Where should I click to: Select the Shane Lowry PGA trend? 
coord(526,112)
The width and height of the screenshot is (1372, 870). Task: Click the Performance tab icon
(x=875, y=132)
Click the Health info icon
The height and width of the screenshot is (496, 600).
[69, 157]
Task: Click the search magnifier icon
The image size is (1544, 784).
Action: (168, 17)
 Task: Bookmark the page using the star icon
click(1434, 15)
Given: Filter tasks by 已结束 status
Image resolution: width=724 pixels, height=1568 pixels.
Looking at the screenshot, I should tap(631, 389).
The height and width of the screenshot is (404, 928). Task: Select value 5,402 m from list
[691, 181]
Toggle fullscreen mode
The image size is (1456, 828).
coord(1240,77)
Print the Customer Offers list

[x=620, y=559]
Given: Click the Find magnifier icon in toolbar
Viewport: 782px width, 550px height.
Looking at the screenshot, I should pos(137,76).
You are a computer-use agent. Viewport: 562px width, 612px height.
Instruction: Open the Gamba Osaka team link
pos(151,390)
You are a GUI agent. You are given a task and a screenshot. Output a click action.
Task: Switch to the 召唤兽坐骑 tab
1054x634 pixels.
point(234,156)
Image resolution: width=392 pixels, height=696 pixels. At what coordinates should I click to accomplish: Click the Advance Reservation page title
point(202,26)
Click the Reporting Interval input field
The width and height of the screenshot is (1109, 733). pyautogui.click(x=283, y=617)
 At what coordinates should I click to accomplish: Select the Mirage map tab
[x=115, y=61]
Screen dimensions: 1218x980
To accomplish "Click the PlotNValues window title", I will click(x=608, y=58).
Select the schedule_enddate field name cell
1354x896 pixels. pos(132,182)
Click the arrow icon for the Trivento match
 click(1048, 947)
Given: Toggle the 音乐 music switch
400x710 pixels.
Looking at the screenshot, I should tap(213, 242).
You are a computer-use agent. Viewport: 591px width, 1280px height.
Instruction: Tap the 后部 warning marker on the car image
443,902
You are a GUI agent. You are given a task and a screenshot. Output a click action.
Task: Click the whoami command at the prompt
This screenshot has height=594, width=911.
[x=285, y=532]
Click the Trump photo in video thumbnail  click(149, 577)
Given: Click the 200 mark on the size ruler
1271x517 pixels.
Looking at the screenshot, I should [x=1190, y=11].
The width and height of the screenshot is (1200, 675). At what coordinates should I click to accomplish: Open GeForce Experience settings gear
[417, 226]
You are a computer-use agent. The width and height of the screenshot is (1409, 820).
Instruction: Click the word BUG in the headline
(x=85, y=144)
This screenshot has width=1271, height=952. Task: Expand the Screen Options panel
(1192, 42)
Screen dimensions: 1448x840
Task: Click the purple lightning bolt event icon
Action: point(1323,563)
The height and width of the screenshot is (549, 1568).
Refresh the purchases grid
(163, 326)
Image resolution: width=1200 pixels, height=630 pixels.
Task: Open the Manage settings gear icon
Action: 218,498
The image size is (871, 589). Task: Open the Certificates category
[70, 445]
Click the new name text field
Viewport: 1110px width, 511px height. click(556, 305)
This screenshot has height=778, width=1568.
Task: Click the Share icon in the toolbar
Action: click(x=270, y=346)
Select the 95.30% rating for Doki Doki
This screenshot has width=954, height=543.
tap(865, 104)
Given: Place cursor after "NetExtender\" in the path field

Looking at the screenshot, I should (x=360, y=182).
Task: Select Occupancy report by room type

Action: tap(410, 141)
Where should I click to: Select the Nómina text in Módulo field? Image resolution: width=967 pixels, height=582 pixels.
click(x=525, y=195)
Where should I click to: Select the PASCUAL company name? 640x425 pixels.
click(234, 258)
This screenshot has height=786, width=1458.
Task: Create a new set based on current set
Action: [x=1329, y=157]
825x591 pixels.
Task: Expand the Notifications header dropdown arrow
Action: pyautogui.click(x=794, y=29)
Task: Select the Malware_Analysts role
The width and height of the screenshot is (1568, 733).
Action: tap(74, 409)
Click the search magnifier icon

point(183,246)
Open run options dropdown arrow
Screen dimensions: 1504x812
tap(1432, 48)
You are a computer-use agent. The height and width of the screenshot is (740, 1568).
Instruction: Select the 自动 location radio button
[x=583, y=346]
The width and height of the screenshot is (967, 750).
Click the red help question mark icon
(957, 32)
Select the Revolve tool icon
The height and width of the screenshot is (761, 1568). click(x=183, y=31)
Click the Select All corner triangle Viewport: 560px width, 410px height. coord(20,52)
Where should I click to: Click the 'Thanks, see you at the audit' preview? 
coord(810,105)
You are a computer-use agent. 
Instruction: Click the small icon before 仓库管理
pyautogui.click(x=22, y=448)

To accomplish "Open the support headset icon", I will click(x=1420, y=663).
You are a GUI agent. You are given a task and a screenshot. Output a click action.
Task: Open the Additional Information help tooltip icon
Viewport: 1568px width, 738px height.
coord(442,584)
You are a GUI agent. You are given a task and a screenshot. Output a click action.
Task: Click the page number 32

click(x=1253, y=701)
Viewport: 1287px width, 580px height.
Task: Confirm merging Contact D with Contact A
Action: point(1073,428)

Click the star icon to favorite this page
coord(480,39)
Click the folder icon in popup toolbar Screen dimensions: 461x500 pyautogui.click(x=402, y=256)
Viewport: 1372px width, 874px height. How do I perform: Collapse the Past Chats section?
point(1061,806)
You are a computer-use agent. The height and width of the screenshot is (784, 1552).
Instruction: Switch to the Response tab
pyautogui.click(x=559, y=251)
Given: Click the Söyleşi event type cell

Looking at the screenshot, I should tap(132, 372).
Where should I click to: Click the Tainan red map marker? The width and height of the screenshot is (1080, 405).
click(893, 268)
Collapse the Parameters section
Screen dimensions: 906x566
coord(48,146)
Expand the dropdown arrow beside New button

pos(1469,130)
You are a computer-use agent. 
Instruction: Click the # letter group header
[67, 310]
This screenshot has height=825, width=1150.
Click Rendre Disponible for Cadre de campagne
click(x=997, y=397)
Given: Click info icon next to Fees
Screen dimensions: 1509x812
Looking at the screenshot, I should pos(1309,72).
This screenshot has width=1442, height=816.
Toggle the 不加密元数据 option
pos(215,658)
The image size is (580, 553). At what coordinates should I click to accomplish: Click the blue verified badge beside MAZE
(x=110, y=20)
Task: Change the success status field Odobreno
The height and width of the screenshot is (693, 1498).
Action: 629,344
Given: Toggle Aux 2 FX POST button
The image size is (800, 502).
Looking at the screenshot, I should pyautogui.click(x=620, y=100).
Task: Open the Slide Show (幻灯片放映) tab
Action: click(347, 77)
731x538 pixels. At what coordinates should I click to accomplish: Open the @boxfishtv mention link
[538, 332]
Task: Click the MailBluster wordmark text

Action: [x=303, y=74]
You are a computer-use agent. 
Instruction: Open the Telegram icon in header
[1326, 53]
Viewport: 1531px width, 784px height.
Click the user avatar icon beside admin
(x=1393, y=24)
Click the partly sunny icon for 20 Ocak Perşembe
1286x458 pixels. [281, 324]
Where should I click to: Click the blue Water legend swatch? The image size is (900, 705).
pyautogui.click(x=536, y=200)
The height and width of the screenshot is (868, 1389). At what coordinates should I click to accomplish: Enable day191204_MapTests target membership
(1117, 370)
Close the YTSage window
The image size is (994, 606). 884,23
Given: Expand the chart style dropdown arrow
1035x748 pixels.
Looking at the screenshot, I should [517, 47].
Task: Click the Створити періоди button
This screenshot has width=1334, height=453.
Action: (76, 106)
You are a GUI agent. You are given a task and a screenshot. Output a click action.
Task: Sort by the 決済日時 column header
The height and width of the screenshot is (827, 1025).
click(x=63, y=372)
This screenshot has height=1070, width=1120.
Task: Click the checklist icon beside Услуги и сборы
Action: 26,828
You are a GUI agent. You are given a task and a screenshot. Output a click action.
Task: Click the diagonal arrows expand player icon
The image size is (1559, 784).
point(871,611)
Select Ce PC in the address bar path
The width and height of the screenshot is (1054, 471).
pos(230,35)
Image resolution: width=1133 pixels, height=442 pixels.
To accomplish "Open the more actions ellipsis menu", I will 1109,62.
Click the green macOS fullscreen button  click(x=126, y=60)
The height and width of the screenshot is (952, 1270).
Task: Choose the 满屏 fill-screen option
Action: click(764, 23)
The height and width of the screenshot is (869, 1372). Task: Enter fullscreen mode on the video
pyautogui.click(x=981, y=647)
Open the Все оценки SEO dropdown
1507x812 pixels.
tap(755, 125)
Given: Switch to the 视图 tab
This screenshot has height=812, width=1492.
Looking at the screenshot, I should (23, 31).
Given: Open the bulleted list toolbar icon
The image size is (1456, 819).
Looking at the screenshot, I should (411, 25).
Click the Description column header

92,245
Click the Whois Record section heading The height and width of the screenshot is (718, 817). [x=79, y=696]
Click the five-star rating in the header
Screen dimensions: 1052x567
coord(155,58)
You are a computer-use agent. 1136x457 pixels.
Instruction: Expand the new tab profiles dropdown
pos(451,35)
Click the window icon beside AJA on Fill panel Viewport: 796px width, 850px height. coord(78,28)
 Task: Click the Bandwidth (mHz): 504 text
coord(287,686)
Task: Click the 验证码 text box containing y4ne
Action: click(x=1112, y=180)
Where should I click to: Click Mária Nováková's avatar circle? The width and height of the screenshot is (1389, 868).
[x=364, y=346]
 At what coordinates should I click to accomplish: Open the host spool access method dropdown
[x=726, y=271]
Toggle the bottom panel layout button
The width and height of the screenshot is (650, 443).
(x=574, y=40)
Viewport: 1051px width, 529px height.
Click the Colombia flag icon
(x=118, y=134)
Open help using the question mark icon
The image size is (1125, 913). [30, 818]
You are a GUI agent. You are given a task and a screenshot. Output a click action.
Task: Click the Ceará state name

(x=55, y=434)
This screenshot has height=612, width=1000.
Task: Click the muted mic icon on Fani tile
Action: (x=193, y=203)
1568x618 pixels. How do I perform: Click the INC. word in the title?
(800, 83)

******************************

_What you are asked to do_: In the listing, take the stretch from the line containing "Task: Click the search magnifier icon" through the line containing "The width and height of the screenshot is (1109, 733)." and write out only those lines again, changing "Bookmark" to "Save" and leaving everything else as it is.

_Answer for the task_:
Task: Click the search magnifier icon
The image size is (1544, 784).
Action: (168, 17)
 Task: Save the page using the star icon
click(1434, 15)
Given: Filter tasks by 已结束 status
Image resolution: width=724 pixels, height=1568 pixels.
Looking at the screenshot, I should tap(631, 389).
The height and width of the screenshot is (404, 928). Task: Select value 5,402 m from list
[691, 181]
Toggle fullscreen mode
The image size is (1456, 828).
coord(1240,77)
Print the Customer Offers list

[x=620, y=559]
Given: Click the Find magnifier icon in toolbar
Viewport: 782px width, 550px height.
Looking at the screenshot, I should pos(137,76).
You are a computer-use agent. Viewport: 562px width, 612px height.
Instruction: Open the Gamba Osaka team link
pos(151,390)
You are a GUI agent. You are given a task and a screenshot. Output a click action.
Task: Switch to the 召唤兽坐骑 tab
1054x634 pixels.
point(234,156)
Image resolution: width=392 pixels, height=696 pixels. At what coordinates should I click to accomplish: Click the Advance Reservation page title
point(202,26)
Click the Reporting Interval input field
The width and height of the screenshot is (1109, 733). pyautogui.click(x=283, y=617)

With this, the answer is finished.